▶ _Aim of the task_: Narrow the data below down to the lines containing "This".

═════ Record excerpts

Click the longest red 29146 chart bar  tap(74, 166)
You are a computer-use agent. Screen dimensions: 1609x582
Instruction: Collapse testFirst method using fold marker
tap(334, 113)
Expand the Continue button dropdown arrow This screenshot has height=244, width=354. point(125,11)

══════════
═════ Record excerpts

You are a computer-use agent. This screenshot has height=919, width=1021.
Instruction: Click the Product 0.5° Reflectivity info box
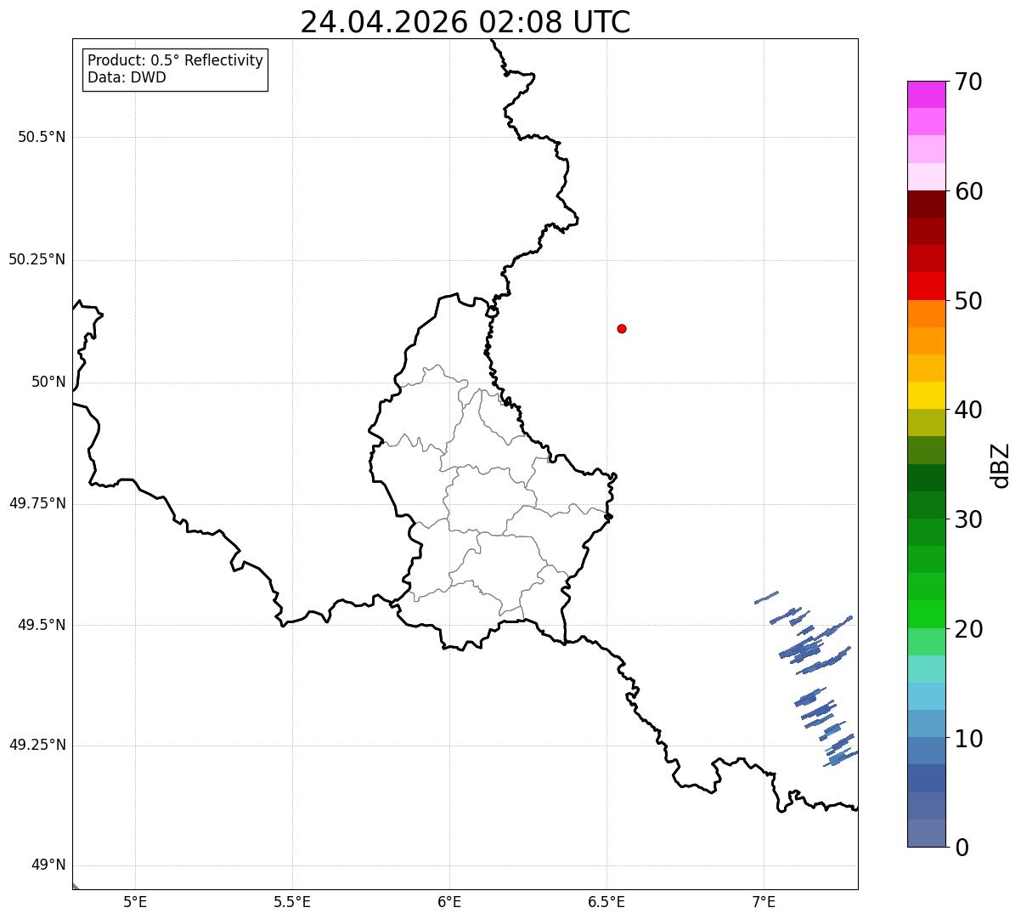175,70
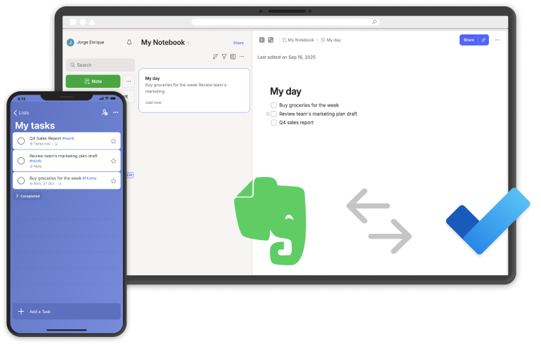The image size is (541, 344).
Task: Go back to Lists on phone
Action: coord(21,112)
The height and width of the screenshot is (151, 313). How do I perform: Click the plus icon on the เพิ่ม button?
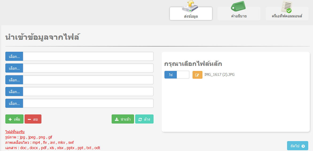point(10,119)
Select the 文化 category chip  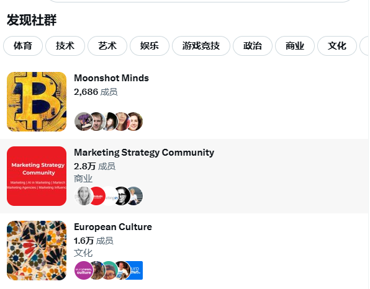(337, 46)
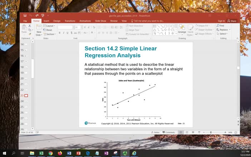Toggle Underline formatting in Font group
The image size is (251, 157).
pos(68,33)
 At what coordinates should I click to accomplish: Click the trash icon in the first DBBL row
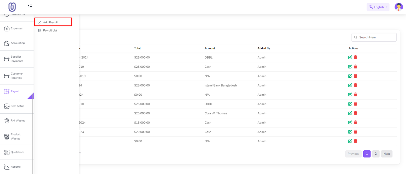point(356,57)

══════════
═════ Record excerpts

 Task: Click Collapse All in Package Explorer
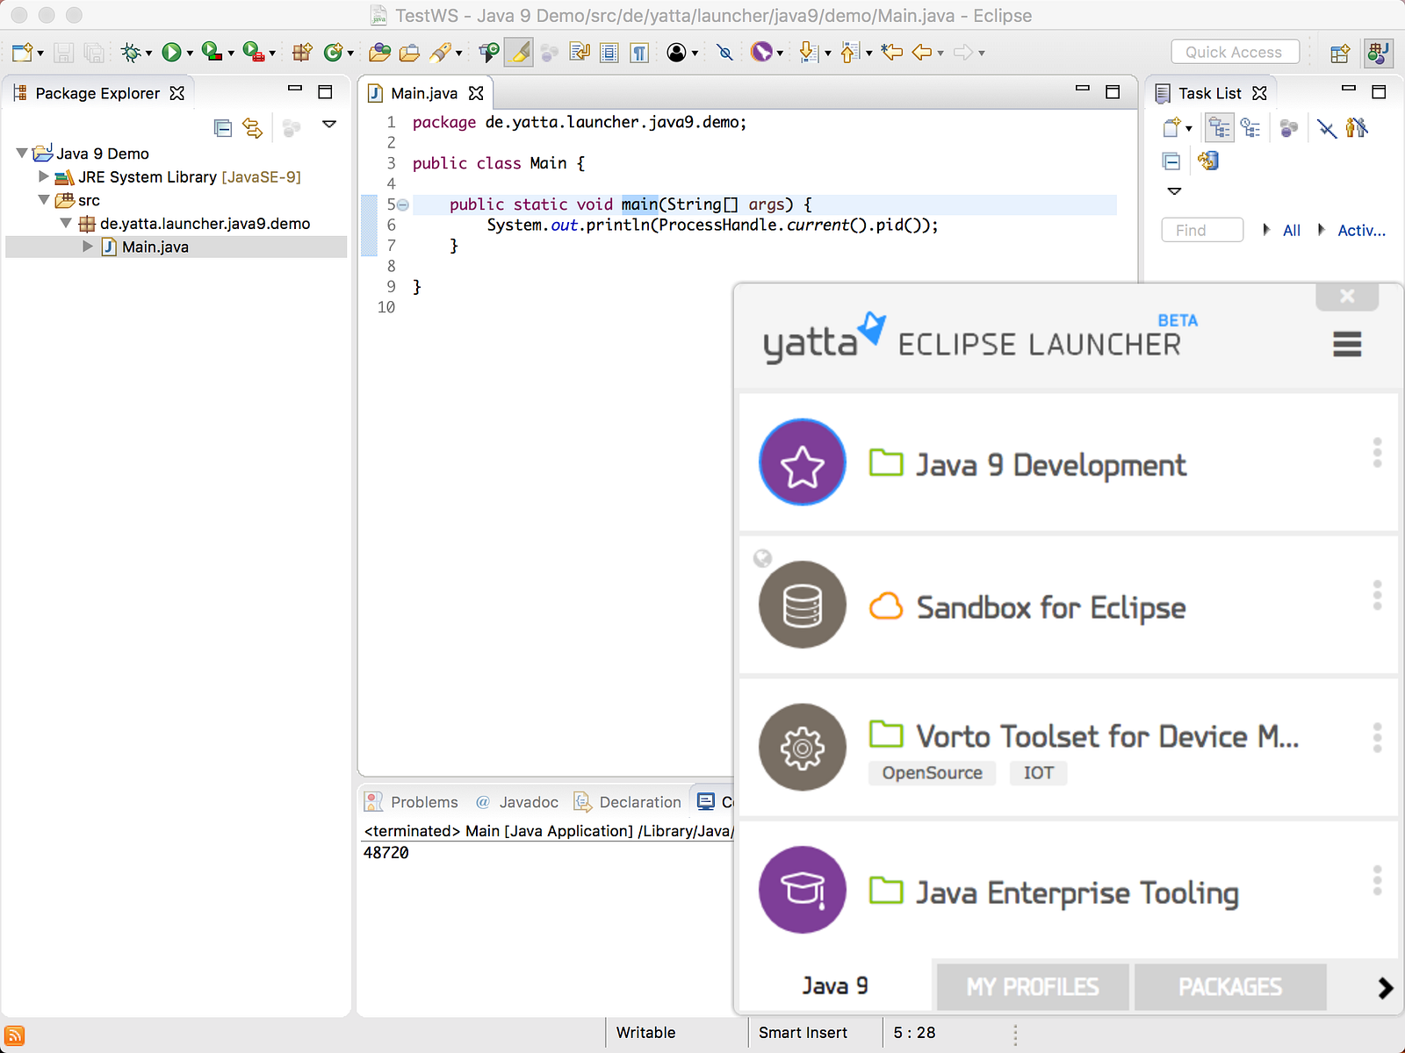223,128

══════════

▶ _Output of the exercise_:
Expand the Continue button dropdown arrow This screenshot has height=244, width=354. point(125,11)
You are a computer-use agent. This screenshot has height=919, width=1021.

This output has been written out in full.